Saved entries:

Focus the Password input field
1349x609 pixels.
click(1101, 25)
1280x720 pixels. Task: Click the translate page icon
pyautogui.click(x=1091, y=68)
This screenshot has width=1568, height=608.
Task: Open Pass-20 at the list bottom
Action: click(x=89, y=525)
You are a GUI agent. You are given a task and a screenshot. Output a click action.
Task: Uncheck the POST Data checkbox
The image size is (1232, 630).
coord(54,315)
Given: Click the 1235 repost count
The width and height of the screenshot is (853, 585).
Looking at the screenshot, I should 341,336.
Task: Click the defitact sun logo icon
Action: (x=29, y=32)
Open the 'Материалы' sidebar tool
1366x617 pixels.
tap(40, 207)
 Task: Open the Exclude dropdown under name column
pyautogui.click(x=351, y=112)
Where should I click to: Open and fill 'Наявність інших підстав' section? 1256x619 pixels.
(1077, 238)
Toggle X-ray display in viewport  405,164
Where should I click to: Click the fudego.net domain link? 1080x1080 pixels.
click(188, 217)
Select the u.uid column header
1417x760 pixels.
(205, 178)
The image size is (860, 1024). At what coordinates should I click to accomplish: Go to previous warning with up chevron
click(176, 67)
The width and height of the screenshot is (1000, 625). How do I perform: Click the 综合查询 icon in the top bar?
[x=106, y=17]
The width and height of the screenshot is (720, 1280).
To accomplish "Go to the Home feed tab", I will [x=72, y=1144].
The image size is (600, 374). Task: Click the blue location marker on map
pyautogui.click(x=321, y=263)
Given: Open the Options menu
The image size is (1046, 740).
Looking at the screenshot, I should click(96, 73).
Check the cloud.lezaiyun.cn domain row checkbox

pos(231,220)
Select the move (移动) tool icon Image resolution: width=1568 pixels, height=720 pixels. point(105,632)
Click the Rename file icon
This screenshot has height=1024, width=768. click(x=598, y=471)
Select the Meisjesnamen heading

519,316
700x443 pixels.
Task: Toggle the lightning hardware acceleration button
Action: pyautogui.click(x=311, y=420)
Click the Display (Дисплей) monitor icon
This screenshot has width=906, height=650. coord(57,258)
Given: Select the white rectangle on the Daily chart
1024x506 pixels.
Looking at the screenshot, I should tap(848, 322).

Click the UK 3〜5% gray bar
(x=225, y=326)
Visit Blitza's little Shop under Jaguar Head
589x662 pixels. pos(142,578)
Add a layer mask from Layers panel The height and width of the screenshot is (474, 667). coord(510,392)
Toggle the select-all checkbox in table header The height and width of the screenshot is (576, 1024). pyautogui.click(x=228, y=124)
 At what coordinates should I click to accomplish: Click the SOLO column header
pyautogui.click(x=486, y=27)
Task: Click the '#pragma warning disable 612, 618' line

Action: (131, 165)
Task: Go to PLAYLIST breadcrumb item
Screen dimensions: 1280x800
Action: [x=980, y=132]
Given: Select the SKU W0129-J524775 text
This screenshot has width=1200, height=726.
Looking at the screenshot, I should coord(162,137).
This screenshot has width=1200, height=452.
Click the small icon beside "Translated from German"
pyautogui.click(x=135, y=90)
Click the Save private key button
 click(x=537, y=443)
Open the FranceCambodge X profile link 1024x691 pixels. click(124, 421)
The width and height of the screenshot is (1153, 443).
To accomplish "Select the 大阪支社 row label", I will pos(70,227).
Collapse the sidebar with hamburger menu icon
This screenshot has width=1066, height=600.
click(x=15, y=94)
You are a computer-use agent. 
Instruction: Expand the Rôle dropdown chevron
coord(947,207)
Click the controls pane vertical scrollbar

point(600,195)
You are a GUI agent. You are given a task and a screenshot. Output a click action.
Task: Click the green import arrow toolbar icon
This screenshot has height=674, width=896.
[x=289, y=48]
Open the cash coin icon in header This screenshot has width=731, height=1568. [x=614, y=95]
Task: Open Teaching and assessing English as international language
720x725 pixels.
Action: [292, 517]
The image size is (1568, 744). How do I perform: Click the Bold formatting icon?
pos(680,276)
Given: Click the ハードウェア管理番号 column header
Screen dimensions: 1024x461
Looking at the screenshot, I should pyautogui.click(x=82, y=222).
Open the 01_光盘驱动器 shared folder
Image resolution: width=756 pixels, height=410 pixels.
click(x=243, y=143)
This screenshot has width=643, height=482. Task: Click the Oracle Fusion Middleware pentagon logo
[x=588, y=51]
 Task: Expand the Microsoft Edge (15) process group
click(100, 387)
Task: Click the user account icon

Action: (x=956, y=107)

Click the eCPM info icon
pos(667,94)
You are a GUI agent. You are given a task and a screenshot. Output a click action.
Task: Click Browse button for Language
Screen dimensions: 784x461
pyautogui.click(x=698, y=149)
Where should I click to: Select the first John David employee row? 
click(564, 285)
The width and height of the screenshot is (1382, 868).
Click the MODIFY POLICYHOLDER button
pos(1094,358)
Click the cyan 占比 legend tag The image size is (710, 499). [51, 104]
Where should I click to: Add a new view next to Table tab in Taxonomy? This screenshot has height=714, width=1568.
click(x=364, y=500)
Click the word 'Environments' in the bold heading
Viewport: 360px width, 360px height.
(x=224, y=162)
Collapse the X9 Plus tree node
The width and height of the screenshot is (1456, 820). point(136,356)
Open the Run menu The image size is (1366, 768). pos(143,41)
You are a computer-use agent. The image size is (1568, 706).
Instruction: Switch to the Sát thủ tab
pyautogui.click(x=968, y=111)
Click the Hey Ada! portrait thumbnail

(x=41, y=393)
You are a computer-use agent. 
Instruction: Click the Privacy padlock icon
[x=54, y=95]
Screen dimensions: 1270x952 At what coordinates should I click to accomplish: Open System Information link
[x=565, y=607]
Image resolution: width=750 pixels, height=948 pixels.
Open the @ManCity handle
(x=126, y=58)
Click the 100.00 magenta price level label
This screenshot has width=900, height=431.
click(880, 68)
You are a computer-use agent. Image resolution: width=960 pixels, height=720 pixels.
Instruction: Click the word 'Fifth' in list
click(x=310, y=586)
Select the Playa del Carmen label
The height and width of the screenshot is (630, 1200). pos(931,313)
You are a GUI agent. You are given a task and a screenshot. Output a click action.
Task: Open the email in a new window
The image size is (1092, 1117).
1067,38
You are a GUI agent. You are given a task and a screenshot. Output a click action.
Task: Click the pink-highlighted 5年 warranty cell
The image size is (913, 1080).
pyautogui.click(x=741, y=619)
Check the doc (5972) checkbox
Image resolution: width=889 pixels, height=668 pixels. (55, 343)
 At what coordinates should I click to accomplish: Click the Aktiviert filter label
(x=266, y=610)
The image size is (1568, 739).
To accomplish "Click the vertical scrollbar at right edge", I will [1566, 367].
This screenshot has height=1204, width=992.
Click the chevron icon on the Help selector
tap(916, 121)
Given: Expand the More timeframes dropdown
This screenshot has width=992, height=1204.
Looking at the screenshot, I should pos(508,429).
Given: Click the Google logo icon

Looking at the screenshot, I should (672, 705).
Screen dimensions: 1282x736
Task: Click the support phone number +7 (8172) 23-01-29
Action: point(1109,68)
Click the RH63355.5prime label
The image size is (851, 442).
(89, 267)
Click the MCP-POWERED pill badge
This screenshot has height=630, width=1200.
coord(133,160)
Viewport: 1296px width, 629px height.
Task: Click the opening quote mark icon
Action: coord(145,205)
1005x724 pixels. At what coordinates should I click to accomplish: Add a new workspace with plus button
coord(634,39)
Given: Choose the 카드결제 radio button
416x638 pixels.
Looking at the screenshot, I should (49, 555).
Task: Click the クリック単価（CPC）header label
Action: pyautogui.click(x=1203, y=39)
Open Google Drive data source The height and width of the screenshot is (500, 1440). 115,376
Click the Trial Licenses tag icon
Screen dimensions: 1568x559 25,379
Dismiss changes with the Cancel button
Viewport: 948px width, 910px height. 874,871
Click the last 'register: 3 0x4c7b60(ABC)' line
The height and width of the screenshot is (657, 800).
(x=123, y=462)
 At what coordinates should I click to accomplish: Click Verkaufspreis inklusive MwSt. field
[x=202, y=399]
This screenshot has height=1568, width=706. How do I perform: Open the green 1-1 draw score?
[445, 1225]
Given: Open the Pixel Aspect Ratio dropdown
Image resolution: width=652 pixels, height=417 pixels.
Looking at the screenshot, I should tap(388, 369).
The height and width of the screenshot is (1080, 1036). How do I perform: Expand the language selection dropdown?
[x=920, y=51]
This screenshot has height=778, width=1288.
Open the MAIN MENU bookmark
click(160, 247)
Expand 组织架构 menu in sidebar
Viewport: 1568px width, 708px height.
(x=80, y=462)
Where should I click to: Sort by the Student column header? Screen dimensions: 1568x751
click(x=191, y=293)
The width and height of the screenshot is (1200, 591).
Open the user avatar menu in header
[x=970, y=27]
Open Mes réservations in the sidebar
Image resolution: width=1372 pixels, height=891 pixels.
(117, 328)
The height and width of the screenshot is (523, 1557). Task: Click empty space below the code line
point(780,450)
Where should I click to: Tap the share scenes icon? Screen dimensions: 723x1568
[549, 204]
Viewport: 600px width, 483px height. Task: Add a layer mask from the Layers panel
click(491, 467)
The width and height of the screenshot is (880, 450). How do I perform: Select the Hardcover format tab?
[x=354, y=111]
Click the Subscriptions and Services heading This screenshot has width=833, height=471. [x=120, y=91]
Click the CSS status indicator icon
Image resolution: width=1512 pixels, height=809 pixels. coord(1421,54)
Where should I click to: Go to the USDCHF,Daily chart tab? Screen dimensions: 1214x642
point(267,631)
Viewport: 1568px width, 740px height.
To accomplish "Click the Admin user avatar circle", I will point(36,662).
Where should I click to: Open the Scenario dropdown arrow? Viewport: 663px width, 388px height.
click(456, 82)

_Task:_
In the data above, find the line with "The image size is (1046, 740)." and the line with "Add a layer mask from Layers". Retype both, plus every line between them, exactly.

_Solution:_
The image size is (1046, 740).
Looking at the screenshot, I should click(96, 73).
Check the cloud.lezaiyun.cn domain row checkbox

pos(231,220)
Select the move (移动) tool icon Image resolution: width=1568 pixels, height=720 pixels. point(105,632)
Click the Rename file icon
This screenshot has height=1024, width=768. click(x=598, y=471)
Select the Meisjesnamen heading

519,316
700x443 pixels.
Task: Toggle the lightning hardware acceleration button
Action: pyautogui.click(x=311, y=420)
Click the Display (Дисплей) monitor icon
This screenshot has width=906, height=650. coord(57,258)
Given: Select the white rectangle on the Daily chart
1024x506 pixels.
Looking at the screenshot, I should tap(848, 322).

Click the UK 3〜5% gray bar
(x=225, y=326)
Visit Blitza's little Shop under Jaguar Head
589x662 pixels. pos(142,578)
Add a layer mask from Layers panel The height and width of the screenshot is (474, 667). coord(510,392)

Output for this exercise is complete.